As a human we all get body pain, sprains, injuries and broken bones by unawareness of our body. If you are into more of physical workplace environment, you certainly know what i am talking about. Lifting of heavy loads resulting to pain and certain joint problems. One of the joints that may suffer from this toll of work is our hips.
Many people have experienced hip pain and many even require hip-replacement surgery to correct what the problem is. But will you have to undergo such when you can even manage the pain through some yoga tricks? There is yoga for hip pain that you can make use of when dealing with pain – whether chronic or not.
“This yoga should be practiced with firm determination and perseverance, without any mental reservation or doubts.” Bhagavad Gita
Why Is There Hip Pain?
Hip pain is caused by simple factors such as stressing your hip joint. It usually occurs in people living an active lifestyle such as walkers, joggers, athletes, and even yoga practitioners too. When there is a problem with the adductors and abductors muscle of the body, it will result in the grinding and deterioration of your hip joints leading to hip pain.
Yoga For Hip Pain
Despite the fact that yoga may also cause hip pain (only if you are not careful with the proper execution of the poses), there are also yoga poses for hip pain treatment. These poses will give you relief from pain on the hips as well as strengthen the muscles that should be improved to prevent more future pains.
1. Happy baby poses (Ananda Balasana)
Lie on your back on the plain surface. Bend your left knee towards your left armpit and hold the outside edge of the foot with your left hand. Make sure that your left arm is on the outside of your left leg. Use the strength of your upper body to press your left knee to the floor below your armpit. Do not put tension on your shoulders or chest when doing so. Keep this position for five deep breaths. Switch legs and do the same procedure. Do both legs simultaneously for yet another five breaths.
2. Butterfly Pose (Badhakonasana)
While sitting on the floor, bend both knees and bring your feet together. With your hands, open your feet up just like the pages of a book while pressing your knees toward the floor using your elbows. If you can still stretch, you may extend your arms out the front by placing palms on the floor. Keep the position for about five breaths or 30 seconds.

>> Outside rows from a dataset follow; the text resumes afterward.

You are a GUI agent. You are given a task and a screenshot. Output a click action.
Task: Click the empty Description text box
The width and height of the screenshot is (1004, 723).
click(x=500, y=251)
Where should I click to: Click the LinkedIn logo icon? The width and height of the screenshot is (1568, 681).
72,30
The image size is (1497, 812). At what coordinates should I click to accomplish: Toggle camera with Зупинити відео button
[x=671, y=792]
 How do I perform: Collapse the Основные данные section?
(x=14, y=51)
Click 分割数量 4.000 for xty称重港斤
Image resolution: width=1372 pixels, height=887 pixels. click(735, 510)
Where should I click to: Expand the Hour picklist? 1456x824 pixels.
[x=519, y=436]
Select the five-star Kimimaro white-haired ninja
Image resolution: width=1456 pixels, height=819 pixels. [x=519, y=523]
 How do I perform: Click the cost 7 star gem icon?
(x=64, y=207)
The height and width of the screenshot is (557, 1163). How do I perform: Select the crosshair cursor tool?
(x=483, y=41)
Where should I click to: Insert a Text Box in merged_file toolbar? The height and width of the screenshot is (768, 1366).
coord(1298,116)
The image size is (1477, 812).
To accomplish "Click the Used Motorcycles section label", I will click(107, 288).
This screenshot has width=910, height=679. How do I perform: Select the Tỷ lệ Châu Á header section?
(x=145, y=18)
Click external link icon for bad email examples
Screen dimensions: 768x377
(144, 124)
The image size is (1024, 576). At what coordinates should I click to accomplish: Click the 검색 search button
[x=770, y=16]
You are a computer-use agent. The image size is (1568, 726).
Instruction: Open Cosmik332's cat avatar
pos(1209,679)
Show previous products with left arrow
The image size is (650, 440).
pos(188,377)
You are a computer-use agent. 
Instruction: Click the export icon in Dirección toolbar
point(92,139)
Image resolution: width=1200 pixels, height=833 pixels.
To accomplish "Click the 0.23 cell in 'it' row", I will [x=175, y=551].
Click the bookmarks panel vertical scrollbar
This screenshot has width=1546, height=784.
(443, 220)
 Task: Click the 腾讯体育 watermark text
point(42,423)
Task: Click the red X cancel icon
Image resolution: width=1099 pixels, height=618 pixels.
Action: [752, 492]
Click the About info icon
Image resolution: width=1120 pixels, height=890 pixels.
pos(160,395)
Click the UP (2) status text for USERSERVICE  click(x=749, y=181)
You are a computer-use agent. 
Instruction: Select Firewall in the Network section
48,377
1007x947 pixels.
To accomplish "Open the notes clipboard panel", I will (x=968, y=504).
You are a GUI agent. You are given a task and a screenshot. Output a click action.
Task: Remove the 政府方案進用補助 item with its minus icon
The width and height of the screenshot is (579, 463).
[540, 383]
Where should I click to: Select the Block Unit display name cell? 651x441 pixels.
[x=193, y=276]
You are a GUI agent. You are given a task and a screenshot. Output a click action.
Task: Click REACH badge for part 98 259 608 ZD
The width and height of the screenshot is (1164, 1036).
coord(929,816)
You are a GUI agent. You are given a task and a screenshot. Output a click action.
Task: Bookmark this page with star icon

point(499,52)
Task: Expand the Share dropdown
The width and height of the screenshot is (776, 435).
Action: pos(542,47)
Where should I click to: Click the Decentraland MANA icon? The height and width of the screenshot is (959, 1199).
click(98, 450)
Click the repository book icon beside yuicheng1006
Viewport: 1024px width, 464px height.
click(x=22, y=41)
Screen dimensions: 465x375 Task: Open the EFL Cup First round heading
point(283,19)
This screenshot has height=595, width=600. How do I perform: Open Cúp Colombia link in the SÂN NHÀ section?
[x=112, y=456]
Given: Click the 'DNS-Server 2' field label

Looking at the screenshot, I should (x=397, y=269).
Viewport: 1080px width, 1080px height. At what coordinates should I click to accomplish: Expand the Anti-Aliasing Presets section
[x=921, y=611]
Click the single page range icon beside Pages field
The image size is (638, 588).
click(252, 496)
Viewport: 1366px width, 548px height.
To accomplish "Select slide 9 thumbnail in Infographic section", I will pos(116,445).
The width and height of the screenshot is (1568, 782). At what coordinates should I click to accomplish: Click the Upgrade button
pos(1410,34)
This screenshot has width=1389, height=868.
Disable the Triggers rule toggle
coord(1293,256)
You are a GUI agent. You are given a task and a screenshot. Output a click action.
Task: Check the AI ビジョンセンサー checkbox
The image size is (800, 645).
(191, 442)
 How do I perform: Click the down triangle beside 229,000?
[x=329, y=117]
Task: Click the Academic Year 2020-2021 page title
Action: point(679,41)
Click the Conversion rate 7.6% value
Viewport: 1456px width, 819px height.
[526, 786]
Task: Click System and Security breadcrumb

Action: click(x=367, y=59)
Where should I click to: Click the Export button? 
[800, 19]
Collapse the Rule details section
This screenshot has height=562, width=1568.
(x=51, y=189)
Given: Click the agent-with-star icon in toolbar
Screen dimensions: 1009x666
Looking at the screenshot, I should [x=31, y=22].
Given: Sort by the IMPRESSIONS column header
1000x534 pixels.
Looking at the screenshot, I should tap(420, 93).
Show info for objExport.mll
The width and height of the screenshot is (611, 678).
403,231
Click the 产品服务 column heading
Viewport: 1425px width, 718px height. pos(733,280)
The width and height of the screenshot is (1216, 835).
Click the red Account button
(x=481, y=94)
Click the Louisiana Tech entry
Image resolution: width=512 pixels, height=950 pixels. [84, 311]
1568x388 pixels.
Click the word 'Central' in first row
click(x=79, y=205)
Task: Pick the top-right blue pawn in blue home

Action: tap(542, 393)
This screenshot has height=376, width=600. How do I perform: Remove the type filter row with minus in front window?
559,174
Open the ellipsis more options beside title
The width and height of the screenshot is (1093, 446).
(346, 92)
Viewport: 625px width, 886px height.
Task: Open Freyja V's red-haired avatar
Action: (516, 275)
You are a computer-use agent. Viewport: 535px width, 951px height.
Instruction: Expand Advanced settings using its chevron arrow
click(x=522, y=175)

3. Pigeon Pose (Kapotasana)
Sit on a flat surface with your right knee bent and the left leg is extended straight at the back of your body. If you have flexible hips, you can inch your right foot away from your body. Ensure that your left hip is pointing down to the mat. If not, pull your right foot back into the body. Rest your hands on your hips and walk hands up to the front of the body making sure that the torso is leaning on your right knee or raised arms above. Keep the position for about five breaths.
4. Double pigeon or fire los pose (Agnistambhasana)
Sit on a flat surface floor and place legs straight out in front of your body. Bend your rightknee. Put the knee, shin and foot on the floor so that the leg will be parallel to your pelvis. Bend our left knee and place it on top. Both knees, shins and ankles will now be stacked. If you want to make this pose a little bit challenging, you may place your hands in front of your shins and walk your palms as far as you can while holding your torso over the legs. Keep the position for about five breaths. Release the position slowly and switch legs.
5. Lizard lower lunge (Utthan Pristhasana)
Stretch your left foot forward a few feet away from the right foot. Bend your left knee until there is perfect alignment with the ankle. Drop your right knee to the floor, keeping toes curled under the foot to help stretch your calf muscle. Walk your left foot out to the side and put both elbows on top of blocks (already in place before the start of yoga session) on the inside edge of your left foot. Keep your hips lined up with parallel to one another; this will open your right psoas muscle as well as your left inner thigh. To reach deeper to your psoas, lift the right knee into a long plunge. Keep the position for about 8-10 breaths, and switch sides.
6. Bound Angle Pose (Baddha Konasana)
From a sitting position, pull the soles of your feet together while pulling the heels closer as you possibly can to your groin. Bend your knees and butterfly flare the legs open. You may place a blanket under the seat bones to support your hips if you think that your knees are too high and uncomfortable. Pull your shoulders back and fold toward the feet while making sure that your spine is straight. Keep the position for about 8 to 10 breaths.
7. Goddess pose (Utkata Konasana)
Step your feet wide open as much as you can but still keeping your balance. Turn toes outward and bend your knees so that they are aligned with the ankles. Engage your core by tucking your butt in. The farther you point your toes outward; the deeper the stretch will be. Keep the position for about 8 to 10 breaths.
8. Bridge Pose (Setu Bandhasana)
Lie down flat on your back and fold your legs. Place your heels near your hips and put your arms close to the body with palms downward. Inhale and lift your hips from the ground. Support the waist with your hands and raise your hips up as much as you comfortably can. Do not strain yourself and keep it to a tolerable level. Breathe normally and hold the position for about 10 seconds. Slowly lower your hips down the floor without jerking. Bring your hands back to the sides to relax. Do this procedure for three rounds.